--- DATASET RECORDS ---
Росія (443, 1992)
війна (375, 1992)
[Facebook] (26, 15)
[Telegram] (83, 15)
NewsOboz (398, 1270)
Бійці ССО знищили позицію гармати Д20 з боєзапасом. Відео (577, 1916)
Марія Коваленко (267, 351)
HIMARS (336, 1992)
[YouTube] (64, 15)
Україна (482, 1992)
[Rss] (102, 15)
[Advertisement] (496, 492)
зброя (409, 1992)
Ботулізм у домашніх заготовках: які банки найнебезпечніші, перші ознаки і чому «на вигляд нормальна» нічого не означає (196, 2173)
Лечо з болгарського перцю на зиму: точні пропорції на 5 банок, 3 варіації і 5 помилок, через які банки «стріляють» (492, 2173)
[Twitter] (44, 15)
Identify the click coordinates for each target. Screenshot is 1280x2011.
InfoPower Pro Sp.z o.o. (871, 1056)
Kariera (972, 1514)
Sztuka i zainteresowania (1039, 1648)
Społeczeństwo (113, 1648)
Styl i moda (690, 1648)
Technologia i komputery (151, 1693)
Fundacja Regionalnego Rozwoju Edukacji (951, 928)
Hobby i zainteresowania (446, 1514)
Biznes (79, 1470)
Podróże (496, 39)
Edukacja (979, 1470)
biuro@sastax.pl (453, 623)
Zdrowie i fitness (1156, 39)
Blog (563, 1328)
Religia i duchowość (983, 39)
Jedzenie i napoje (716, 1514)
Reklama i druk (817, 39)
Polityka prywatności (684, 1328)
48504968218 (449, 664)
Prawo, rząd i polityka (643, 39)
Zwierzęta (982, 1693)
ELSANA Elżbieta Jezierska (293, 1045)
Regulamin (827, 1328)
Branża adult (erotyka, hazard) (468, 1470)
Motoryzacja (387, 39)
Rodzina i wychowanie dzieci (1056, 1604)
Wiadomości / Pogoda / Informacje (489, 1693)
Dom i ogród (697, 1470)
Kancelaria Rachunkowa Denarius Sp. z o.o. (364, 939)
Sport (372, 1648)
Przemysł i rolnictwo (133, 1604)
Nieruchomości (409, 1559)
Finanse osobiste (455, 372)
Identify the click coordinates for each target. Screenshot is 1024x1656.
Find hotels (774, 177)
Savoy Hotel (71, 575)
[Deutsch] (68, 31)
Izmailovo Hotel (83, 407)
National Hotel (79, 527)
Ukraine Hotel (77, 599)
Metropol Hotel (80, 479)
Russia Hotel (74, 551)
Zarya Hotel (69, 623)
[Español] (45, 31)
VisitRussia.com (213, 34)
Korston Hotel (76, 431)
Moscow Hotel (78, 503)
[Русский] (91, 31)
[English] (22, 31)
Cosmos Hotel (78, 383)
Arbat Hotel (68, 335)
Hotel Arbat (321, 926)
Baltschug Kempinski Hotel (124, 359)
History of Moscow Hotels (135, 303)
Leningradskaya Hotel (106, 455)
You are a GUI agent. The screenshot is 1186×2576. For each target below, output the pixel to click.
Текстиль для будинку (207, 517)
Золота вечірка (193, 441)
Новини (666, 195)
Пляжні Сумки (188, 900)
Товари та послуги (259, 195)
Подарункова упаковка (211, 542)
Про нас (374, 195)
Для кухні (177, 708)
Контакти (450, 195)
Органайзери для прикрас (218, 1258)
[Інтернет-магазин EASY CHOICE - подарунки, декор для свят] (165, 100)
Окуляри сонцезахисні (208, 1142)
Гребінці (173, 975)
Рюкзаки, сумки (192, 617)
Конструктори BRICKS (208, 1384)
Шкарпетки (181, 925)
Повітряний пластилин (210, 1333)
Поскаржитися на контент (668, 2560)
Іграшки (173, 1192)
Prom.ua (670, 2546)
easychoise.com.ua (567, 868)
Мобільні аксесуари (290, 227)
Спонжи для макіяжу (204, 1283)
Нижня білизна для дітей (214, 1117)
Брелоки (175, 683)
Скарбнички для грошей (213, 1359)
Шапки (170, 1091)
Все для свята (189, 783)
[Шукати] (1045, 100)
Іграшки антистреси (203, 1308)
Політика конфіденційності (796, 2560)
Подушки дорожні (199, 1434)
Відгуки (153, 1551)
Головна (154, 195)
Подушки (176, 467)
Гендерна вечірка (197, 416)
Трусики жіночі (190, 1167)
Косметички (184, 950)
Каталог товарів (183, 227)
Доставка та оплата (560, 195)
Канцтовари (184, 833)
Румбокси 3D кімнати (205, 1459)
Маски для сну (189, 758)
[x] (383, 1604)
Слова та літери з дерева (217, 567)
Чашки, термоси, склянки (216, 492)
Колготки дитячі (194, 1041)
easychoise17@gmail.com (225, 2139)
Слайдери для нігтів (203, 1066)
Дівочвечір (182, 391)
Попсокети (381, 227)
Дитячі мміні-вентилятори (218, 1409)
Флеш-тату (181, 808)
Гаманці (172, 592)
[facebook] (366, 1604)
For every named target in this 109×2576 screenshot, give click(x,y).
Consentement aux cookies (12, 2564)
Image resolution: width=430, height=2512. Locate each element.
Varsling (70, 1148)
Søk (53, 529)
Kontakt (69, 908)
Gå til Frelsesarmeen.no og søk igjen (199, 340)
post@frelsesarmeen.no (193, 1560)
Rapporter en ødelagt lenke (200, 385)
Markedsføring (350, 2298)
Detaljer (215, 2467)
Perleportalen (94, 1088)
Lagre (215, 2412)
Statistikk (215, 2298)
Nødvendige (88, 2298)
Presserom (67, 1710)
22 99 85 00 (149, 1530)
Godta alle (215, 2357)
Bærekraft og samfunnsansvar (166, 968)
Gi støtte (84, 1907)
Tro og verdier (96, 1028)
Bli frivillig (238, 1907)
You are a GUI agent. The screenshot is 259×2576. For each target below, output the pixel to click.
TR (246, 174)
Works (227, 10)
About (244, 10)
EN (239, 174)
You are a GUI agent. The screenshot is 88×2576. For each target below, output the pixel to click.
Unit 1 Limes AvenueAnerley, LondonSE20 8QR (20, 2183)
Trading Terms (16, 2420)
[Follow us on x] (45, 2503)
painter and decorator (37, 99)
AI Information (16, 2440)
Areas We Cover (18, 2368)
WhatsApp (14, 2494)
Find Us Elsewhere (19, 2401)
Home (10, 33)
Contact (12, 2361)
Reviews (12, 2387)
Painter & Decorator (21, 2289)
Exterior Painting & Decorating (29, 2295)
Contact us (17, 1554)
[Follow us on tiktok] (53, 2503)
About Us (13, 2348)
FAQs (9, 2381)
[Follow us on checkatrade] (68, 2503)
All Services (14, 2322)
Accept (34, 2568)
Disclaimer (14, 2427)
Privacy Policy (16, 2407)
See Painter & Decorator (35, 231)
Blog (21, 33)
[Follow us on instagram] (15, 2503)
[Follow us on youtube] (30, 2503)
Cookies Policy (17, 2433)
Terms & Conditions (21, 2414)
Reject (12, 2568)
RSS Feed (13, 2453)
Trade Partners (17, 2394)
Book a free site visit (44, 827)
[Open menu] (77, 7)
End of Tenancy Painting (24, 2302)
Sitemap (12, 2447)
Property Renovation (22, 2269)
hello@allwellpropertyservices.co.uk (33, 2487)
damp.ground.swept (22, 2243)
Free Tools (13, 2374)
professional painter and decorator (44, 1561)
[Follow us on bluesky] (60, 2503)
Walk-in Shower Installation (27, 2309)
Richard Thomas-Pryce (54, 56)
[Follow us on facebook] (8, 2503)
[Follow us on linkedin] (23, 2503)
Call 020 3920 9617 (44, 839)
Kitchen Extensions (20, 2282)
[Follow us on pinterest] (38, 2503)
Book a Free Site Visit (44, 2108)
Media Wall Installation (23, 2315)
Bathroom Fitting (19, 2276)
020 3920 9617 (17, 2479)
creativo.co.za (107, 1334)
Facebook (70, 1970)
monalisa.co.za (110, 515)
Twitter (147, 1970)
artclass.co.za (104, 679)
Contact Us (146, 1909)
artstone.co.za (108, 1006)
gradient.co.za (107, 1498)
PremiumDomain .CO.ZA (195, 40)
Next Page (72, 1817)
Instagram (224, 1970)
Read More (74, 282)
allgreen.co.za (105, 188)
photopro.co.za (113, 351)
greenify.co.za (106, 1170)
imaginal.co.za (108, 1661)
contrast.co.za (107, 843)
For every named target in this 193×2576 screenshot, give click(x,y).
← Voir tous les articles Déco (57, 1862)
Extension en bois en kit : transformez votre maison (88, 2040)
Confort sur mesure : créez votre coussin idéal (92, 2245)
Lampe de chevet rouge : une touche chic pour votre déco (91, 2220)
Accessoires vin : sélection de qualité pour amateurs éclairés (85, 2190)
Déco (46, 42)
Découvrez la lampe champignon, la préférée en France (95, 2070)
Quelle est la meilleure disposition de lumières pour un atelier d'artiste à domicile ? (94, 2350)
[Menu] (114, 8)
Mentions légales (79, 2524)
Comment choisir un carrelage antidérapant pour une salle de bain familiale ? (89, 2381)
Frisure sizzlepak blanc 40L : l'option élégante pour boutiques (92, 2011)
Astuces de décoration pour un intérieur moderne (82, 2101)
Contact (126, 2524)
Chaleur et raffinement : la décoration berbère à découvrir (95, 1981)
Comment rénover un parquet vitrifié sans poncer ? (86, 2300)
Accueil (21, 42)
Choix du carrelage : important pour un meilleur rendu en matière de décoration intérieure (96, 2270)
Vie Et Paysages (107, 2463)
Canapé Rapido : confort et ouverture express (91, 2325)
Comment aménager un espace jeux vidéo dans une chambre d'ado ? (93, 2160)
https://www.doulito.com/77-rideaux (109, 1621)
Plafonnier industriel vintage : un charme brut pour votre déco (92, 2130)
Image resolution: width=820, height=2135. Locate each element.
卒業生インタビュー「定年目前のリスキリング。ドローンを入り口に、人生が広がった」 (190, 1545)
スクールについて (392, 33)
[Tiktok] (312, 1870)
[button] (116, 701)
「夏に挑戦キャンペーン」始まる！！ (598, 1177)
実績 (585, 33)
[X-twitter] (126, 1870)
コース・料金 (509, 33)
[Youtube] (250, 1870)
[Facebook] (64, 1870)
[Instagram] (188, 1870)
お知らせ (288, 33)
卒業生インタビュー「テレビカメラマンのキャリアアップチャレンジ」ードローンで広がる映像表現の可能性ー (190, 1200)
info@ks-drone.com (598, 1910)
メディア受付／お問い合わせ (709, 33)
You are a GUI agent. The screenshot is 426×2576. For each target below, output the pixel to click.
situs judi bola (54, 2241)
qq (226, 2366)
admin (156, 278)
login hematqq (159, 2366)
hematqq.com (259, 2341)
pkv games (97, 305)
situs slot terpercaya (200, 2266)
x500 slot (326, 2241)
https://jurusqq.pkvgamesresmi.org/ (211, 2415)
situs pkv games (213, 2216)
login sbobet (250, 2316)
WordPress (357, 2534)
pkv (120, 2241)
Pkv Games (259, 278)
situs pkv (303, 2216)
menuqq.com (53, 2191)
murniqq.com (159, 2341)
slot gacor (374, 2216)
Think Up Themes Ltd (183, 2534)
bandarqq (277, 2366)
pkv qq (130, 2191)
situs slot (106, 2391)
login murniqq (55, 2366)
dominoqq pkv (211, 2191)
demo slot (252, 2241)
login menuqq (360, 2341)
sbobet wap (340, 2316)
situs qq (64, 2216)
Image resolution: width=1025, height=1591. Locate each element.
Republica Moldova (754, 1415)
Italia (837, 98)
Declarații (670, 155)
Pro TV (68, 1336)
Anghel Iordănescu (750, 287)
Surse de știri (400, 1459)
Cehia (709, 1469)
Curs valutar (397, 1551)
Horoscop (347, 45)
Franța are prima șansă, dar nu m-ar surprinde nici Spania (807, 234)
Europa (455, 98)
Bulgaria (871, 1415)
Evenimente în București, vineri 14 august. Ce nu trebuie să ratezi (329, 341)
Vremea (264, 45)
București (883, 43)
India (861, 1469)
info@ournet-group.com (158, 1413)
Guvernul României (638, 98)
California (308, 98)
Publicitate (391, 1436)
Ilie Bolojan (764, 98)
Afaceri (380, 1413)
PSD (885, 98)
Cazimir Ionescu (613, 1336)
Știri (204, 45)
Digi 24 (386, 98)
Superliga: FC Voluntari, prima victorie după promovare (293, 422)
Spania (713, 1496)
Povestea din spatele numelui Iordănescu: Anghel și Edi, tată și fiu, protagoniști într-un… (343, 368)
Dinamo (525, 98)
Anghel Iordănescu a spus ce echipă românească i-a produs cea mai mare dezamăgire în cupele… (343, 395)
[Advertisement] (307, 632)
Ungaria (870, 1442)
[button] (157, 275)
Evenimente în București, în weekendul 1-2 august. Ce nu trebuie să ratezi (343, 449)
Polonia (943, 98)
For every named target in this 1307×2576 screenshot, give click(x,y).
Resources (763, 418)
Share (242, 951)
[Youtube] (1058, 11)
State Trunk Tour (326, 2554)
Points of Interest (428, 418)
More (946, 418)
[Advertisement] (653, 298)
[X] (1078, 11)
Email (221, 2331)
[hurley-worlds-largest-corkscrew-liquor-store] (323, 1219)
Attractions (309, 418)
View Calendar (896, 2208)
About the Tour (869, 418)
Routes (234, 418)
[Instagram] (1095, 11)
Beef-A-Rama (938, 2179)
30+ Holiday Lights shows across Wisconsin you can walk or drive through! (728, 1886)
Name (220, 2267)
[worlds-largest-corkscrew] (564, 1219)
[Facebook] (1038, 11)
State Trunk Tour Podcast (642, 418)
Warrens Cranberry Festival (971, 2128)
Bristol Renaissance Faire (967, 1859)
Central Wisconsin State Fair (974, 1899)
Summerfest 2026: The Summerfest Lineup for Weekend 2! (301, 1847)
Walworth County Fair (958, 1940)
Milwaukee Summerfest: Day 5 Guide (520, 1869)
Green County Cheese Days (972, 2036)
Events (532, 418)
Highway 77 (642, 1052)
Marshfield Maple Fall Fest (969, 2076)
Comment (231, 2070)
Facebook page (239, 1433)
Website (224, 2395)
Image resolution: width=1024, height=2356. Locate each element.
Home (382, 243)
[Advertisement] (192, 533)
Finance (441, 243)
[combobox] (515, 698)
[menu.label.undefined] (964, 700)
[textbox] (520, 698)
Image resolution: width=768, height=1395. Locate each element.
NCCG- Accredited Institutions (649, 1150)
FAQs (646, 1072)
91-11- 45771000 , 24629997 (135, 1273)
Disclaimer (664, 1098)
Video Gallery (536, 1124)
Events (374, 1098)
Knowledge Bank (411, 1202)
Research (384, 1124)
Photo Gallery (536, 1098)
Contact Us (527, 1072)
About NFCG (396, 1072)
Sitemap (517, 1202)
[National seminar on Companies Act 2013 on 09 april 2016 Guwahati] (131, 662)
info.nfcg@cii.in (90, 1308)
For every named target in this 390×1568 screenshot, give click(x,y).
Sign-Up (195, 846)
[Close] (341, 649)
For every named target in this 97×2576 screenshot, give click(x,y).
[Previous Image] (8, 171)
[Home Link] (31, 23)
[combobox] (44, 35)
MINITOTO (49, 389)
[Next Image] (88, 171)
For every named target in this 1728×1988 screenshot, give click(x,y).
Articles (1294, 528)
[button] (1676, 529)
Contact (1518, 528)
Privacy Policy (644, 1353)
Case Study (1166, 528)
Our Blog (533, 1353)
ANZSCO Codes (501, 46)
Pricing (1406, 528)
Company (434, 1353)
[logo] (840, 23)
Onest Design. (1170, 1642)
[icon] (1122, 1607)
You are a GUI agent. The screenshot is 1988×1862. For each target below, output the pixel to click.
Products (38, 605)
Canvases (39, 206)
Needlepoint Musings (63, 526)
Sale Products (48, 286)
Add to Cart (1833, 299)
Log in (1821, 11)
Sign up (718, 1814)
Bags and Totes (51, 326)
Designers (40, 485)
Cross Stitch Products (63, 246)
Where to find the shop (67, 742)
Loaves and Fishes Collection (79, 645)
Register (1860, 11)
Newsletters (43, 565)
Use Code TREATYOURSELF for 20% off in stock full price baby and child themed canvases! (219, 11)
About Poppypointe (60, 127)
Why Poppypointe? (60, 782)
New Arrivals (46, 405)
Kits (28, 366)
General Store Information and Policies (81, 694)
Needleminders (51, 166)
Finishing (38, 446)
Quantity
---
- [WORK ITEM]
Each line from the one containing "Sign up (718, 1814)" to the end of the entries above should be copied exactly, and no other line.

- [REPLY TO THE EXERCISE]
Sign up (718, 1814)
Bags and Totes (51, 326)
Designers (40, 485)
Cross Stitch Products (63, 246)
Where to find the shop (67, 742)
Loaves and Fishes Collection (79, 645)
Register (1860, 11)
Newsletters (43, 565)
Use Code TREATYOURSELF for 20% off in stock full price baby and child themed canvases! (219, 11)
About Poppypointe (60, 127)
Why Poppypointe? (60, 782)
New Arrivals (46, 405)
Kits (28, 366)
General Store Information and Policies (81, 694)
Needleminders (51, 166)
Finishing (38, 446)
Quantity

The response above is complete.